We were eating slow-cooked roast mutton with a quantity of
caper sauce (boiled is probably a more usual method of cooking mutton with
caper sauce), when our guests remarked on the deliciousness of this traditional
combination. It was not the timing of the slow cooking that they wanted to know
about, but the recipe for the sauce.
Make lots of sauce
when you are about it, as it may be heated up again in a double boiler for cold
mutton, and also used for making an excellent soup and other dishes
Capers generally seem
to be sold in rather expensive small glass jars. But from an Asian-run grocery
shop they are obtainable in larger jars and at a reasonable price.
And being generous
with capers is part of the sauce’s success.
CAPER SAUCE
You will need:
Capers
Butter
Stock cube
Plain flour
Pepper and salt
Milk
Dijon mustard
I seldom measure anything when cooking. But to give an
indication for making the white sauce, melt a heaped dessertspoon of butter in
a saucepan, adding a stock cube, 2 heaped dessertspoons of flour, pepper and
salt. Mix these ingredients together with a whisk.
Add a pint of cold milk, whisking all the time, adding a
little Dijon mustard as you do so.
When the sauce thickens and begins to bubble, note its
consistency. It might need the addition of a little cold water or milk to thin
it.
Now add 3 dessertspoons of capers and a little of their
liquid.

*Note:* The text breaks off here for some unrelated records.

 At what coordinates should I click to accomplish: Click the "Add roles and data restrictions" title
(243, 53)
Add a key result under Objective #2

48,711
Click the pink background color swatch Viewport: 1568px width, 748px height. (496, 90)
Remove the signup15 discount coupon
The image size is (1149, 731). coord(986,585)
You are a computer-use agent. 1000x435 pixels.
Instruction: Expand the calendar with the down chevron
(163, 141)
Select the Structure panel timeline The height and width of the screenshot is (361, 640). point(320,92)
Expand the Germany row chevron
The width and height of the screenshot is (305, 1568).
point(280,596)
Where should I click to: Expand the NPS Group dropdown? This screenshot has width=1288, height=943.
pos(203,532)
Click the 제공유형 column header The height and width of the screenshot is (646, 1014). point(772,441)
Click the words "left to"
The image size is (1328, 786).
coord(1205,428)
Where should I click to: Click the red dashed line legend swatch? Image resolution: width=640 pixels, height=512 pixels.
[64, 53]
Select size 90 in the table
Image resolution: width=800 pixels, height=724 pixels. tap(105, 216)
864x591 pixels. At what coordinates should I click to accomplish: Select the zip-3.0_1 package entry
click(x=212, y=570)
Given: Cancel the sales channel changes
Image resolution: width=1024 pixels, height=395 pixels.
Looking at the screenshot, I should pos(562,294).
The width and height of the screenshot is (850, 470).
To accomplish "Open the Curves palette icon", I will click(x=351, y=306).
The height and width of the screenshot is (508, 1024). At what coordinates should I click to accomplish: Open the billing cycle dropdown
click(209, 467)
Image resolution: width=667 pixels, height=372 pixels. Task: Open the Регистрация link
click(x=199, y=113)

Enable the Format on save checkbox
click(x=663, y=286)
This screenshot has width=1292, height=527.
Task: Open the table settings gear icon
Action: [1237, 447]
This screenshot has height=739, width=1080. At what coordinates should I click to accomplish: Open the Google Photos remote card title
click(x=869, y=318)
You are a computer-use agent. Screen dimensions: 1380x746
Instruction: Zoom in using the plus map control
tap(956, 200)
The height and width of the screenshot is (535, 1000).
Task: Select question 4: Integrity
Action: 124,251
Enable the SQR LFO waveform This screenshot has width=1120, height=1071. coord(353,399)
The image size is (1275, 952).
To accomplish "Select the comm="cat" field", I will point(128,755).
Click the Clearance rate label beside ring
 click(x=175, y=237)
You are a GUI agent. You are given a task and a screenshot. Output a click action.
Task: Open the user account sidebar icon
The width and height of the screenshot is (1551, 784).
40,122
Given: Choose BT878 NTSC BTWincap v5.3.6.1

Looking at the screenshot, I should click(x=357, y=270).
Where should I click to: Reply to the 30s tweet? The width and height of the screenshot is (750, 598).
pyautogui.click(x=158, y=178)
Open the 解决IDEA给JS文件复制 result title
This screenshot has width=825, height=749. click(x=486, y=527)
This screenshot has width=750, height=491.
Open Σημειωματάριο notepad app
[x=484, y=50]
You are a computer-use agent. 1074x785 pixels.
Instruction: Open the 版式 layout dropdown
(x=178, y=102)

Heat it all through.
The sauce may be kept hot in a double boiler – or in a basin
above just boiling water.
Use the hot sauce again for when you serve cold, sliced
mutton.
Mashed potato goes well with this “Olde English” dish.
For caper soup, simply add more milk and water and another
stock cube or two.
The sauce also goes well with slow-cooked cockerel, or
boiled or roast chicken.
Add chopped hard-boiled eggs as a sauce for steamed fish.
I have also used the sauce successfully by coating
barely-cooked thin slices of beef with it and then baking the result in the
oven.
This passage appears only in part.